Non-scientists can be forgiven for feeling somewhat confused about this particular bone of contention. The issue is whether the extinct individual who lived on Flores some 13,000 years ago was a member of a hitherto unknown species of human. If so, this dwarfed cousin must have lived alongside some of our early ancestors at a time when it was thought that we were the only humans on the planet.

The counter-argument is that the Flores skull is nothing special, that it belonged to an ordinary member of our own species who suffered a rare congenital disease. If this proves to be the case, the announcement made in 2004 about a new species of dwarf human would turn out to be one of the most embarrassing episodes in the history of human anthropology.
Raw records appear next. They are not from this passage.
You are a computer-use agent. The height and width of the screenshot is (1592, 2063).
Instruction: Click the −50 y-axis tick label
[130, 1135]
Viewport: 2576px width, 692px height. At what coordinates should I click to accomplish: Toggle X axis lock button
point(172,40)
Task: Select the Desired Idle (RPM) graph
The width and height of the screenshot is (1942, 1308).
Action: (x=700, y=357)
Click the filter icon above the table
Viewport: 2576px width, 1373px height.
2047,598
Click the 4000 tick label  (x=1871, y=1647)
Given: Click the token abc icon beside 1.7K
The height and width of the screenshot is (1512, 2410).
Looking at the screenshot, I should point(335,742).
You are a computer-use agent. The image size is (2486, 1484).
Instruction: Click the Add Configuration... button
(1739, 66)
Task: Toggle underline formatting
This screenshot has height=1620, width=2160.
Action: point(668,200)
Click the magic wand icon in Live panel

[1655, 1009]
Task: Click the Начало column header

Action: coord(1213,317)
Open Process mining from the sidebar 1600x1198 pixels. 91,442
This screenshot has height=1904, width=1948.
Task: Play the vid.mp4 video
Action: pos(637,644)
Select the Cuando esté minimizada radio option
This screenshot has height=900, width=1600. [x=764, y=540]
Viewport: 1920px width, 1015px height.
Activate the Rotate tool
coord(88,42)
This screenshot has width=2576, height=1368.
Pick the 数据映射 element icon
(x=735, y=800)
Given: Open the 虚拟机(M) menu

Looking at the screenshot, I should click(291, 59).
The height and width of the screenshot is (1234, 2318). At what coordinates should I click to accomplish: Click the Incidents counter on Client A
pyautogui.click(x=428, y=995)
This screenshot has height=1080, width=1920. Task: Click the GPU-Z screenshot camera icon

There have been about half a dozen studies of the bones over the past three years, and they appear to contradict each another in terms of whether the Flores individual, a female, truly belonged to a completely new species of human. Some suggest she was; others suggest she was an ordinary woman suffering from microcephaly - a disease of dwarfed stature and unusually small brain.

Scientists are of course used to such disputes, and the bigger the issue at stake, the bigger the dispute is likely to be. It is in the nature of scientific discovery that extraordinary claims demand extraordinary evidence - and that extraordinary egos sometimes become embroiled in unseemly public disputes.

Eventually, the dispute over the "hobbit" will be resolved one way or another. The discovery of a few more skulls similar to the one revealed in October 2004 would, for instance, resolve the debate for most scientists.

No doubt, even with such incontrovertible evidence, there would be those who continue to disbelieve the evidence even when it is placed before their eyes. It is not uncommon for some scientists to continue their maverick line of thought when everyone else has moved on to the next problem. A few "scientists", for instance, still believe that HIV is not the cause of Aids.

But there does come a time when science stops being provisional. Sometimes it happens suddenly with a major discovery that answers all outstanding questions. More often it happens gradually, with a steady stream of new findings. It a long, hard road, but that is the true nature of scientific discovery.